Signed-off-by: Lyude <cpaul@redhat.com>
---
 drivers/gpu/drm/drm_dp_mst_topology.c | 8 ++++++++
 1 file changed, 8 insertions(+)

diff --git a/drivers/gpu/drm/drm_dp_mst_topology.c b/drivers/gpu/drm/drm_dp_mst_topology.c
index 297eb8e..71ea052 100644
--- a/drivers/gpu/drm/drm_dp_mst_topology.c
+++ b/drivers/gpu/drm/drm_dp_mst_topology.c
@@ -1796,6 +1796,11 @@ int drm_dp_update_payload_part1(struct drm_dp_mst_topology_mgr *mgr)

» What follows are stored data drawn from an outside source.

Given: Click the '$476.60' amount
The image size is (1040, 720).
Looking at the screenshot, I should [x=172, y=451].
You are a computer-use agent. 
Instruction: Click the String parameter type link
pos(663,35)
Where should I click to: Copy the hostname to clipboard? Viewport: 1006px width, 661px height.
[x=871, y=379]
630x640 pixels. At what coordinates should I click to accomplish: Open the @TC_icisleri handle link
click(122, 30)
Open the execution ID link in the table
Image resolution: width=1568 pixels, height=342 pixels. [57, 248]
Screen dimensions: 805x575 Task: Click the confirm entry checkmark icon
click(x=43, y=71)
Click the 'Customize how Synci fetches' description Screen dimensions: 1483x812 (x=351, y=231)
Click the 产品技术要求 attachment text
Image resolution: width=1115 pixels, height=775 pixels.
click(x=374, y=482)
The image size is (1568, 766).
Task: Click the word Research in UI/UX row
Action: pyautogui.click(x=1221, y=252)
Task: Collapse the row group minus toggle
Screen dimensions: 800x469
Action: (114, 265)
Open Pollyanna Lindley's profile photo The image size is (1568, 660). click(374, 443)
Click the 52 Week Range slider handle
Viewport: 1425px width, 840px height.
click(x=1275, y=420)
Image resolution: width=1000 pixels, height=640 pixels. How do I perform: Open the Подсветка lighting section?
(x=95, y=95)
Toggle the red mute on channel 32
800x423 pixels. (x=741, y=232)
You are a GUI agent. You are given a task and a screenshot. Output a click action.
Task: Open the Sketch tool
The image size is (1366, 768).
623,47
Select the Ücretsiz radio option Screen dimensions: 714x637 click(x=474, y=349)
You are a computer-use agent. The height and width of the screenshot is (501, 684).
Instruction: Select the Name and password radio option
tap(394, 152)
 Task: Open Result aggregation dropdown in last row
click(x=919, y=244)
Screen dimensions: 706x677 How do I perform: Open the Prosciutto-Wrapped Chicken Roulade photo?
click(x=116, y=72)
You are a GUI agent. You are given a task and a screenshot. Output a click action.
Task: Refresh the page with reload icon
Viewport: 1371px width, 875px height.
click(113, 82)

 		req_payload.start_slot = cur_slots;
 		if (mgr->proposed_vcpis[i]) {
 			port = container_of(mgr->proposed_vcpis[i], struct drm_dp_mst_port, vcpi);
+			port = drm_dp_get_validated_port_ref(mgr, port);
+			if (!port) {
+				mutex_unlock(&mgr->payload_lock);
+				return -EINVAL;
+			}
 			req_payload.num_slots = mgr->proposed_vcpis[i]->num_slots;
 			req_payload.vcpi = mgr->proposed_vcpis[i]->vcpi;
 		} else {
@@ -1823,6 +1828,9 @@ int drm_dp_update_payload_part1(struct drm_dp_mst_topology_mgr *mgr)
 			mgr->payloads[i].payload_state = req_payload.payload_state;
 		}
 		cur_slots += req_payload.num_slots;
+
+		if (port)
+			drm_dp_put_port(port);
 	}
 
 	for (i = 0; i < mgr->max_payloads; i++) {